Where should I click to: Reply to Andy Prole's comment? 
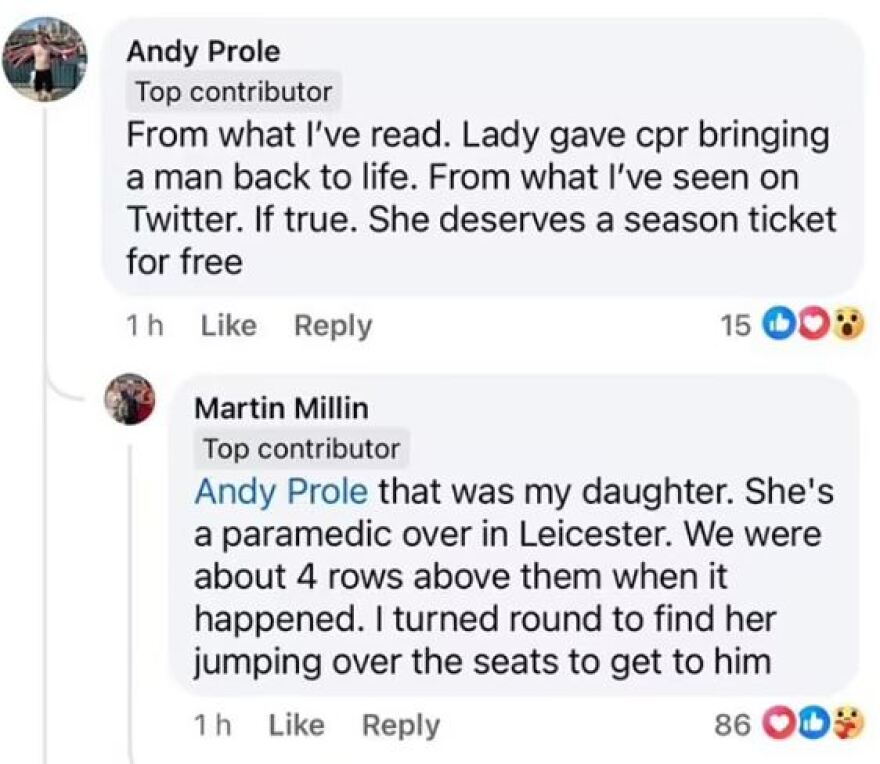pyautogui.click(x=332, y=325)
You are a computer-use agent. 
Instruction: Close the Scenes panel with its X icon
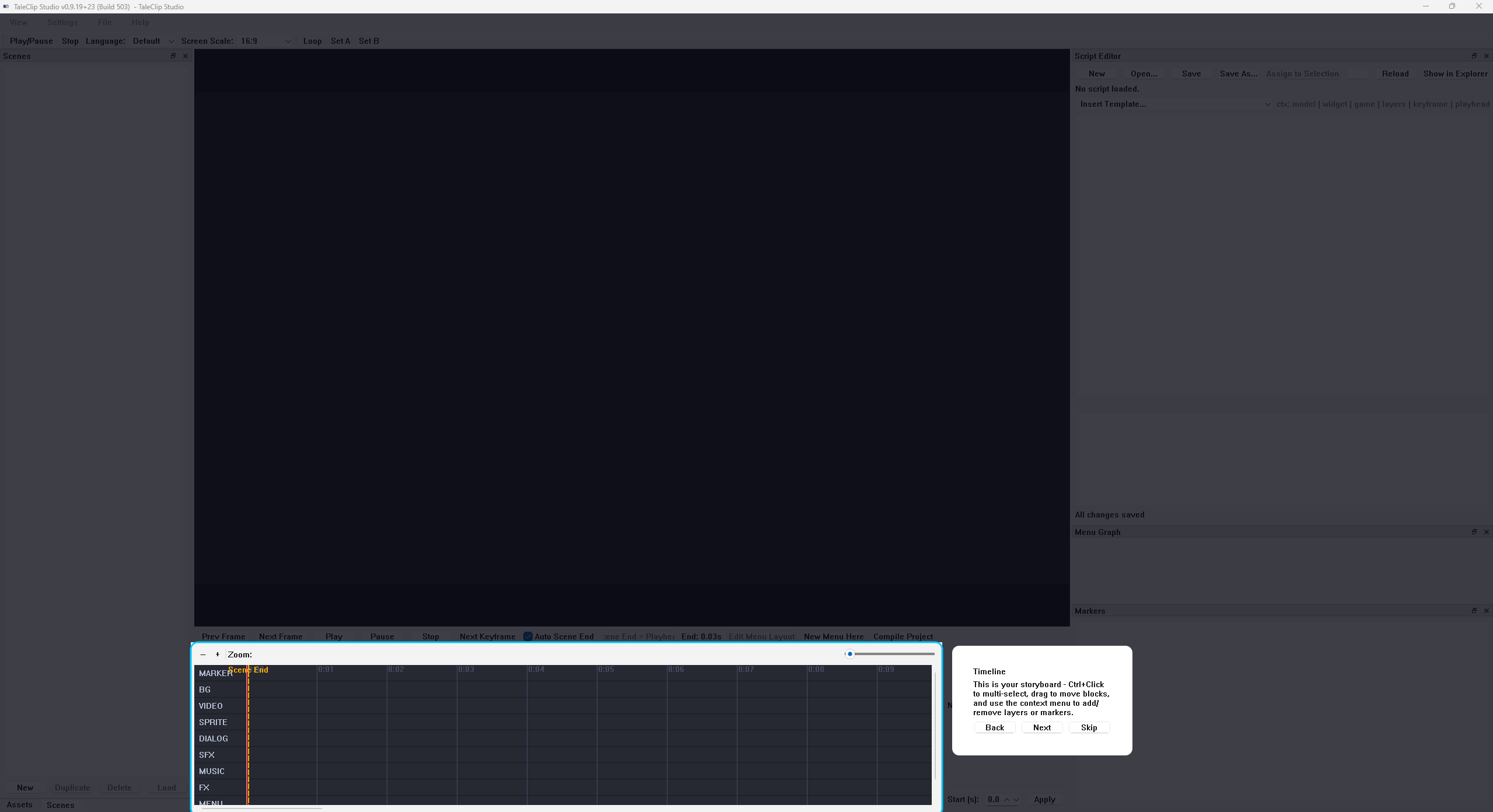click(186, 56)
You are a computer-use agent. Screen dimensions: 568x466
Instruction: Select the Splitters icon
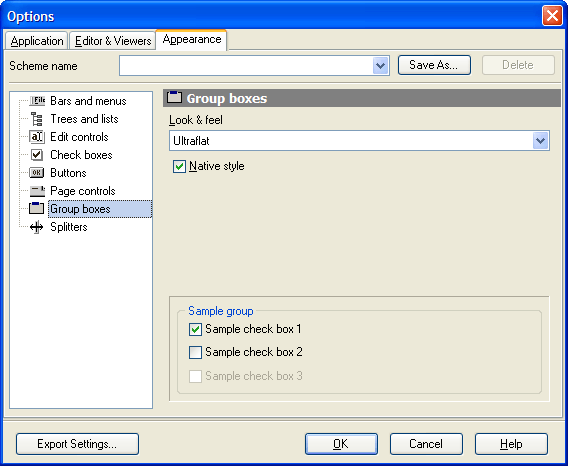coord(37,227)
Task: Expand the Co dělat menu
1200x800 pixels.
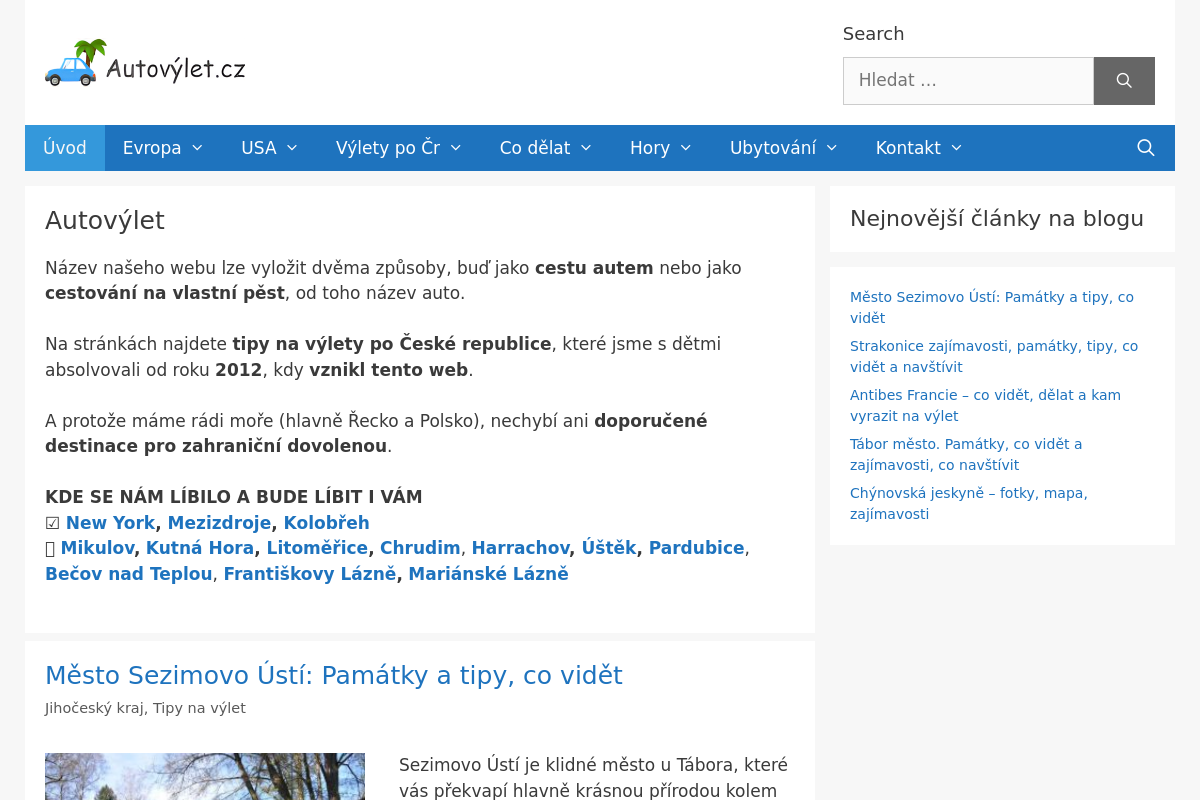Action: (586, 148)
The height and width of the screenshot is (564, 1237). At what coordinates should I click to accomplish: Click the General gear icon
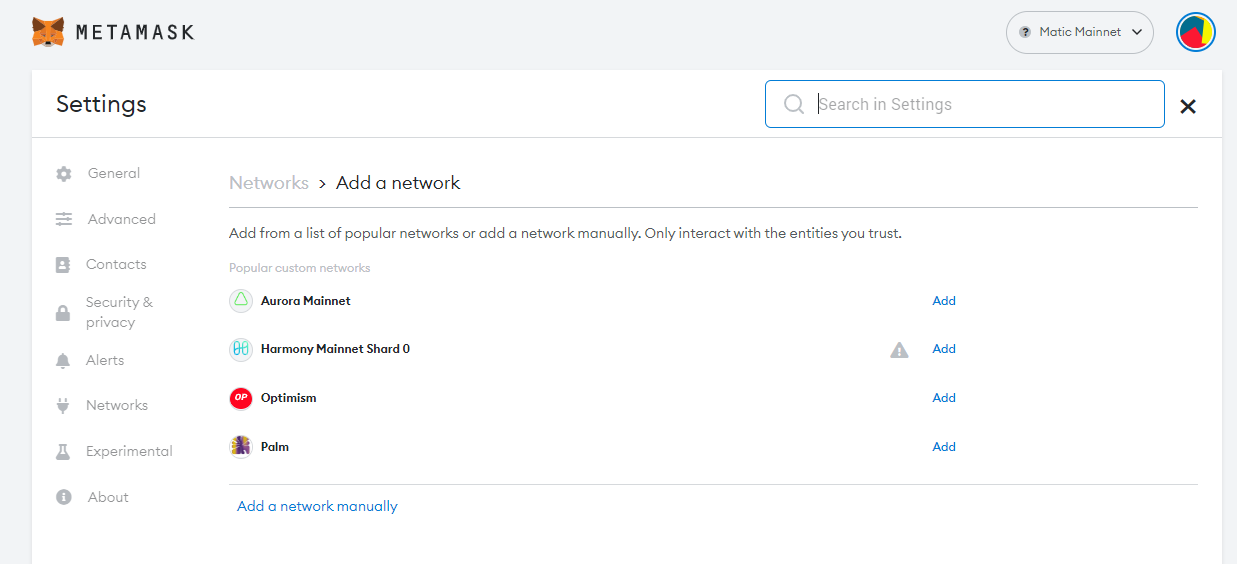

- - - - -

Update the data above by changing every "Instruction" to "Command" and keeping everything else the same. Leave out the pictures.

Where should I click to: Reply to Andy Prole's comment? 
pyautogui.click(x=332, y=325)
You are a computer-use agent. 
Command: Close the Scenes panel with its X icon
click(186, 56)
You are a computer-use agent. Screen dimensions: 568x466
Command: Select the Splitters icon
coord(37,227)
Task: Expand the Co dělat menu
1200x800 pixels.
Action: (586, 148)
The height and width of the screenshot is (564, 1237). At what coordinates should I click to accomplish: Click the General gear icon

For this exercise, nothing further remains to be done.